Anyway the movie has the line "you're wearing a dress and you have an animal sidekick, that makes you a princess," so we get to talk about fourth wall, "meta-" etc., and the degree to which contemporary children's movies sometimes subvert tropes while simultaneously reinforcing them.

Unfortunately my son found a series of weird-ass unlicensed fan videos that are premised on Maui/Moana marrying and having kids, which we agree is insane, so we get to address fair use and shipping and fanfiction while also addressing consent, power, age gaps, the obliteration of platonic friendship....

what if a much of a which of a wind (Ye Mad Puffin), Wednesday, 1 November 2017 14:56 (six years ago) link

That all makes my brain hurt. Glad my kid just likes to sing the songs and doesn’t ask questions.

Jeff, Wednesday, 1 November 2017 15:25 (six years ago) link

Ha, be glad we didn't feel the need to talk about whether Lin-Manuel Miranda counts as an appropriator of Polynesian culture. Or whether Puerto Rican ancestry gives him a "well, that's kind of an islander" get-out-of-jail-free card. Or whether (half-Maori New Zealander) Jemaine Clement is okay, but maybe should not have done a David Bowie impression because wypipo, etc.

All of which are real Internet takes of varying degrees of performative wokeness.

Careful with that Ax, Emanuel (Ye Mad Puffin), Wednesday, 1 November 2017 15:42 (six years ago) link

how old is your kid?

Mordy, Wednesday, 1 November 2017 15:53 (six years ago) link

Ten.

Careful with that Ax, Emanuel (Ye Mad Puffin), Wednesday, 1 November 2017 16:04 (six years ago) link

ugh
https://medium.com/@jamesbridle/something-is-wrong-on-the-internet-c39c471271d2

I am 99.9% sure all the videos we watch are fine but from now on I'm gonna build up a playlist of things I have personally vetted and only watch those. I might have come across ones with hideous blasts of crying (and switched it off immediately).

kinder, Monday, 6 November 2017 22:14 (six years ago) link

Most of the crying videos we've seen are actually not that sinister, tbh. I'm surprised the author couldn't figure out what was happening in the video; the outsider figure cries when the heads/faces don't match up, giggles/cheers when they do. It's easily the least sinister form of the type of video he's describing (we've encountered some very unfortunate claymation-esque pooping Elsa/Spiderman videos as well as some super macabre Thomas the Tank Engine videos; there was also a homemade video with Peppa Pig toys that ended with Peppa accidentally hitting George in the head while playing where George ended up lying in a pool of blood and Peppa was yelling "GEORGE, WAKE UP" at him before we turned it off).

The crying videos ARE annoying as sin, though.

> _DATA SECTION_:
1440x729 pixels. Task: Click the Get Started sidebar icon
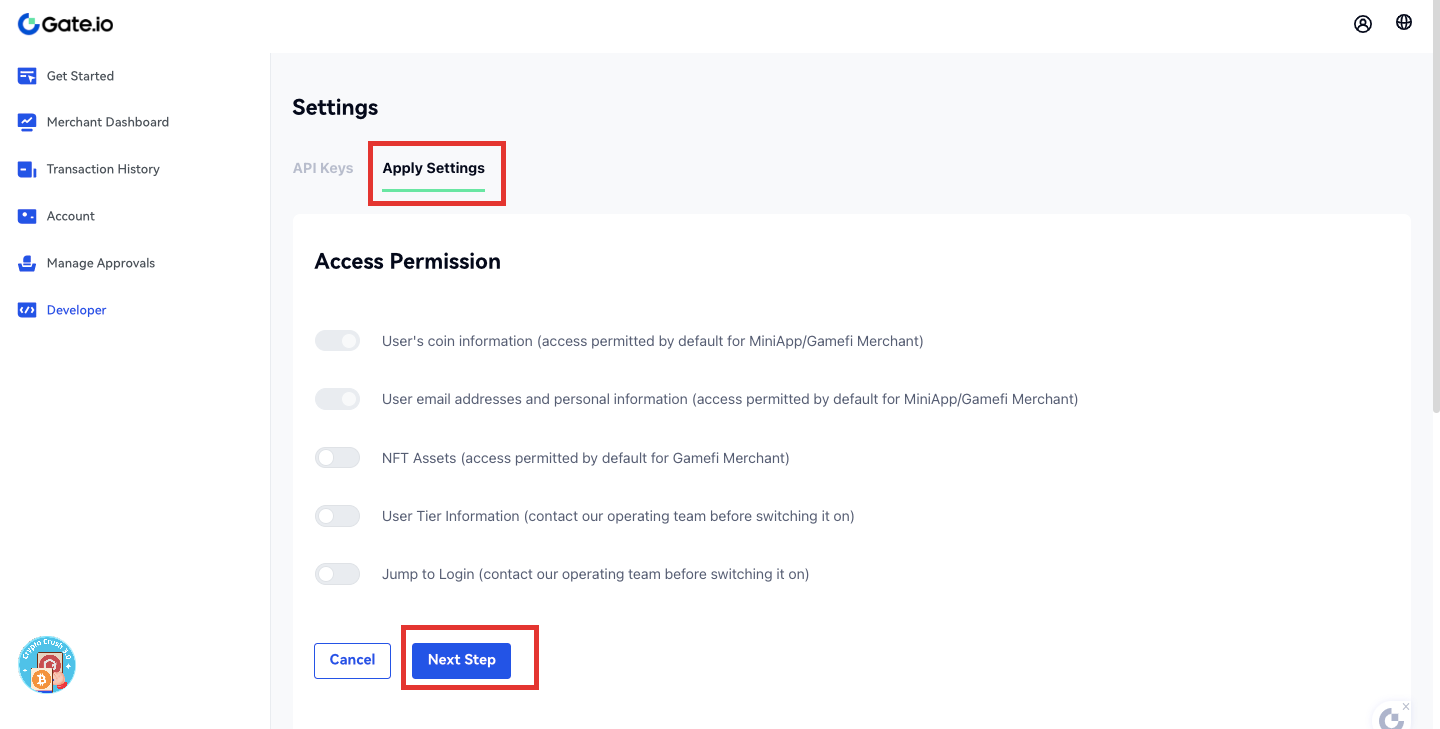pos(27,76)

> _TO BE DONE_:
A - Duplicate the passage from the discussion thread about children's movies and videos, starting at "Anyway the movie" and ending at "doesn’t ask questions.".
B - Go on with the discussion thread about children's movies and online videos from the point where it stops.

> _RESULTS BY TASK_:
A -
Anyway the movie has the line "you're wearing a dress and you have an animal sidekick, that makes you a princess," so we get to talk about fourth wall, "meta-" etc., and the degree to which contemporary children's movies sometimes subvert tropes while simultaneously reinforcing them.

Unfortunately my son found a series of weird-ass unlicensed fan videos that are premised on Maui/Moana marrying and having kids, which we agree is insane, so we get to address fair use and shipping and fanfiction while also addressing consent, power, age gaps, the obliteration of platonic friendship....

what if a much of a which of a wind (Ye Mad Puffin), Wednesday, 1 November 2017 14:56 (six years ago) link

That all makes my brain hurt. Glad my kid just likes to sing the songs and doesn’t ask questions.

B -
the Hannah Montana of the Korean War (DJP), Monday, 6 November 2017 22:19 (six years ago) link

hah, I knew this bump would be about that

is that last video completely AI-generated or was that dreamed up by an actual person? feels like a James Ferraro art project but even then it's too weird and haphazardly random. I had no idea this world existed.

frogbs, Monday, 6 November 2017 22:24 (six years ago) link

the ironic thing is that a bunch of parents afraid of their kids being exposed to this stuff are now gonna have their YouTube recs loaded with it, and I now do

frogbs, Monday, 6 November 2017 22:27 (six years ago) link

for some reason this stuff really spooks me, I read that article this morning

yeah I think we'll stick with DVDs for the grandkids

sleeve, Monday, 6 November 2017 22:28 (six years ago) link

ha i just read this today too. i think the writer is definitely overstating how many of those videos constitute "child abuse" but jeez there is much weird content out there. i spent a little time this afternoon clicking around some of the shit he links and ..... i just don't know any more man

i mean

https://www.youtube.com/watch?v=Wm4Algab_qk

marcos, Monday, 6 November 2017 22:28 (six years ago) link

what the

the Hannah Montana of the Korean War (DJP), Monday, 6 November 2017 22:33 (six years ago) link

That is simultaneously hilarious and terrifying

the Hannah Montana of the Korean War (DJP), Monday, 6 November 2017 22:33 (six years ago) link

It's also probably going to show up on my smart tv now because I'm logged into my Gmail account

:-/

the Hannah Montana of the Korean War (DJP), Monday, 6 November 2017 22:34 (six years ago) link

yeah I wasn't really sure about the "child abuse" part either. like I get what might be terrifying about Spiderman riding around on a giant syringe or Elsa "giving birth" to eight different superheroes but none of that really seems explicit - it's just deeply, profoundly strange. I mean, lets not forget what sort of horrible things were always right around the corner 15 years ago

or to put it more succinctly

jealous that kids get procedurally generated videodrome and I just had goatse

— Kevin Snow (@bravemule) November 6, 2017

frogbs, Monday, 6 November 2017 22:41 (six years ago) link

this one's pretty good

https://www.youtube.com/watch?v=X9QOGFX2gos&t=737s

marcos, Monday, 6 November 2017 22:43 (six years ago) link

Well let's be clear; dude explicitly said in his article that he wasn't going to link the really disturbing videos. The Peppa Pig one I described was definitely not anything I would want my toddlers to watch, even though thanks to being on YouTube it wasn't full-on goaste/Tubgirl.

the Hannah Montana of the Korean War (DJP), Monday, 6 November 2017 22:44 (six years ago) link

MARCOS MY CHILDREN HAVE WATCHED THAT ONE

the Hannah Montana of the Korean War (DJP), Monday, 6 November 2017 22:44 (six years ago) link

but from now on I'm gonna build up a playlist of things I have personally vetted and only watch those.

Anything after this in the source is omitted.